# Passage for review

* * *

The importance of scores to those buying and selling wine is understandable but regrettable.
In the years around the turn of the century when demand for young bordeaux offered en primeur (long before it was even bottled) was red hot, these numbers helped impatient buyers make decisions. And they were especially helpful to those whose native language wasn’t English, the language of most tasting notes.
Today, that demand is not red hot but almost frigid (though we’ll see what happens to the Bordeaux 2025 en primeur campaign later this month) and scores seem rather old-fashioned and questionable – especially when they are applied to cask samples that may not even represent the final blend.
At JancisRobinson.com we’re no great fans of scores but I have to admit they do focus the mind and palate when we taste, so we continue doggedly to score every individual bottle we taste, and out of 20 rather than the usual, US-inspired, 100. This may well frustrate some followers of the wine market but what seems to annoy some wine drinkers even more is that they encounter different scores for the same wine in our tasting notes database.
I do sympathise with the desire to have a single objective measurement of a wine’s quality but it’s just not possible. Without even checking, in very recent experience I can think of two completely different bottles of Château Lafite 1982, and point out that in our annual professional tastings of about 250 four-year-old bordeaux, we usually have to open second bottles of between five and 10 of them, so atypical do the first examples taste.
Apart from the cheapest, pasteurised examples, wine is a living thing. Just like cheese. One of the nine Masters of Wine on our team, Andrew Howard, observed recently, ‘To an extent every single bottle varies. Before I managed to get into the world of wine, I spent many years buying cheese for M&S [Marks & Spencer]. We did a lot of work which had extremely tight controls in production terms, at a very large creamery. We developed the recipe for what is sold today as Vintage Cheddar. Despite the precision of production and all the controls we utilised, every single 20-kg block of cheddar was subtly different and individual. Each was a living, evolving thing. So, wine bottle variation is always going to be there.’
Another Master of Wine Barry Dick was a food scientist before spending many years as a winemaker and specialist in wine quality control. He devoted his MW thesis to the results of monitoring wine temperatures in shipping containers. When I asked him to outline reasons for bottle variation he came up with four major influences, quite apart from the wine itself.

* * *

# Recorded data
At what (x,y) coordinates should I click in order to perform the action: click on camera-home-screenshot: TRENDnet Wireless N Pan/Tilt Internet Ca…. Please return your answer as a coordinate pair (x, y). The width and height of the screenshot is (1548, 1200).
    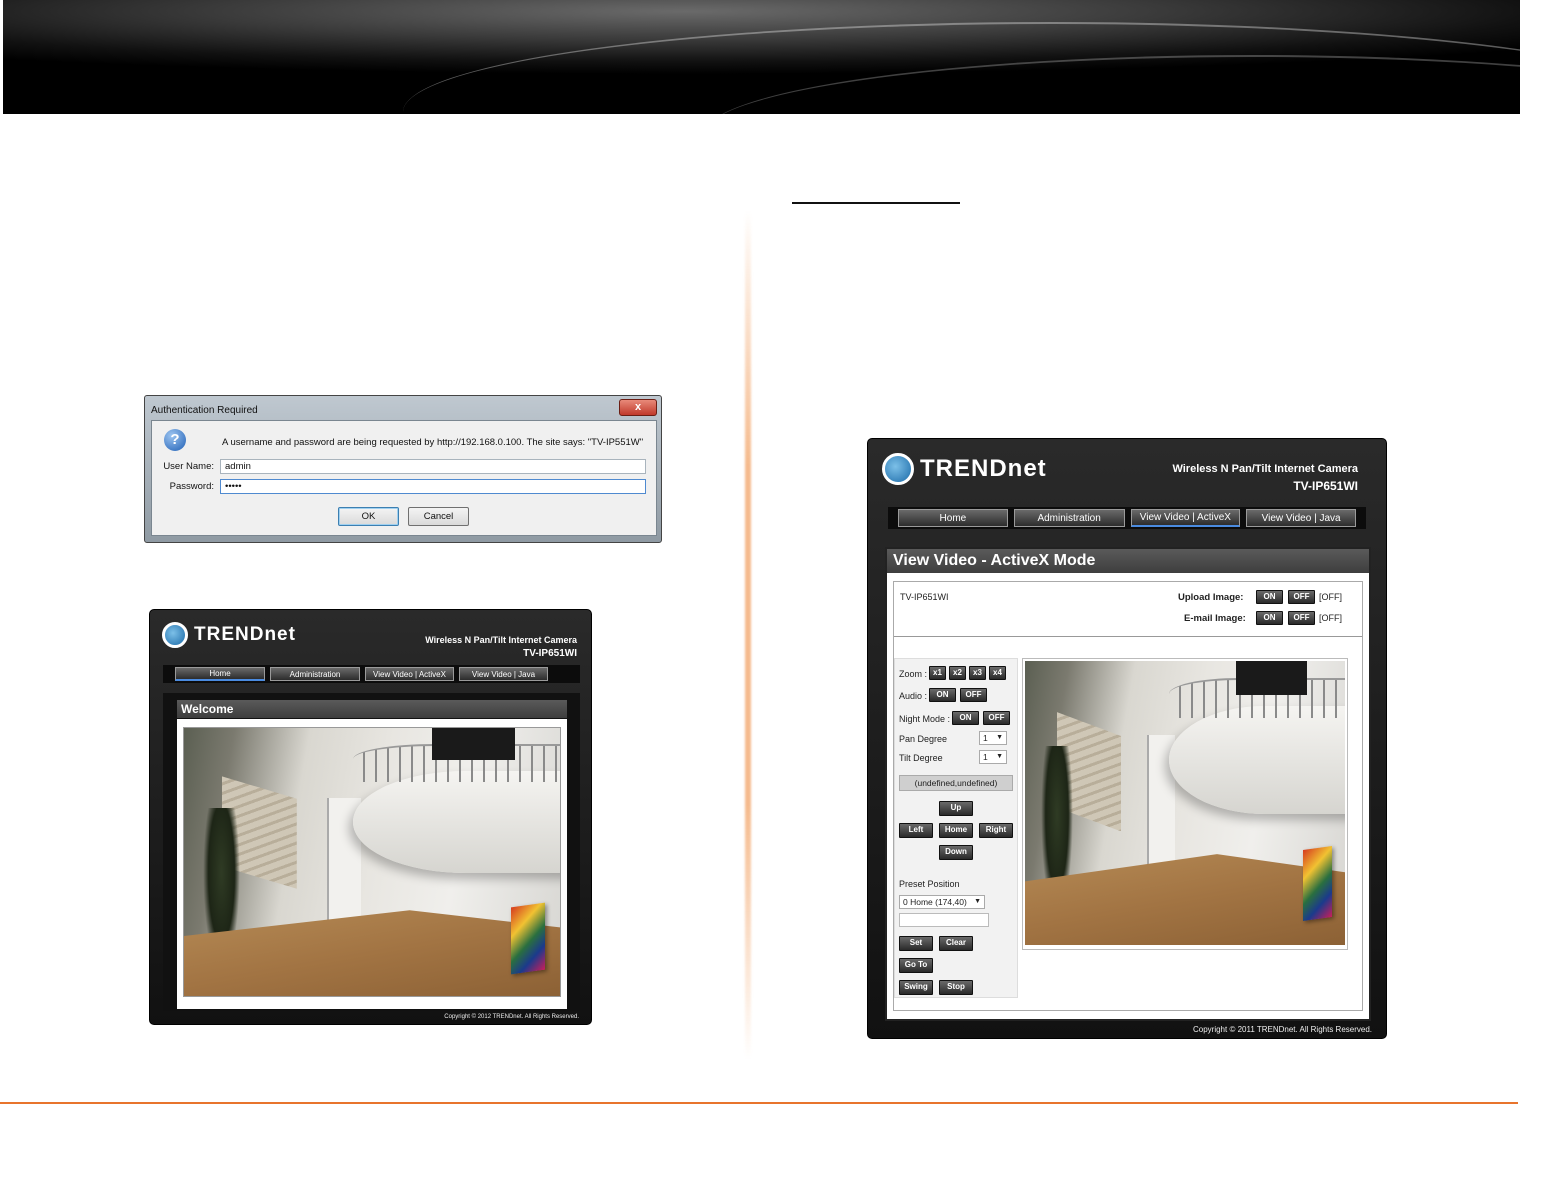
    Looking at the image, I should click on (370, 817).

* * *

# To do
- A) From the text on wine scores and bottle variation, return word for word the stretch starting with "At JancisRobinson.com we’re" and going on through "first examples taste.".
- B) Carry the text on wine scores and bottle variation further, picking up after its final sentence.

# Results of the exercise
- A)
At JancisRobinson.com we’re no great fans of scores but I have to admit they do focus the mind and palate when we taste, so we continue doggedly to score every individual bottle we taste, and out of 20 rather than the usual, US-inspired, 100. This may well frustrate some followers of the wine market but what seems to annoy some wine drinkers even more is that they encounter different scores for the same wine in our tasting notes database.
I do sympathise with the desire to have a single objective measurement of a wine’s quality but it’s just not possible. Without even checking, in very recent experience I can think of two completely different bottles of Château Lafite 1982, and point out that in our annual professional tastings of about 250 four-year-old bordeaux, we usually have to open second bottles of between five and 10 of them, so atypical do the first examples taste.

- B)
How the bottle is stoppered is a major one, and used to be the most common explanation for rejecting first bottles in our annual bordeaux tasting. Corks are every bit as variable as wine. Natural corks are, after all, just cylinders of cork bark with physical compositions which vary according to how much potentially browning oxygen they let in to the wine. One memorable example was a case of half-bottles of the Sauternes Château Climens 1988 I bought ages ago. The colour of wine in bottles from the same case varied from pale lemon yellow to dark tawny. I had a similar experience with different bottles of Château d’Yquem 1989.
Today’s cork suppliers are much more vigilant about quality than they used to be, however, and so-called technical corks such as Diams claim that their production process both equalises oxygen transmission rates and eliminates the risk of cork taint, a claim echoed by the manufacturers of screwcaps. But I still come across relatively young wines with that telltale smell of mouldy cardboard that signals cork taint. This is clearly a flaw and such a bottle would not be scored but mild cork taint that simply subdues aroma and flavour is by no means always so obvious and is much more insidious. And Kathleen Van den Berghe MW points out in her article earlier this week that, while it may be the most common, cork taint is just one of the haloanisoles that can affect the taste of a wine to a greater or lesser extent.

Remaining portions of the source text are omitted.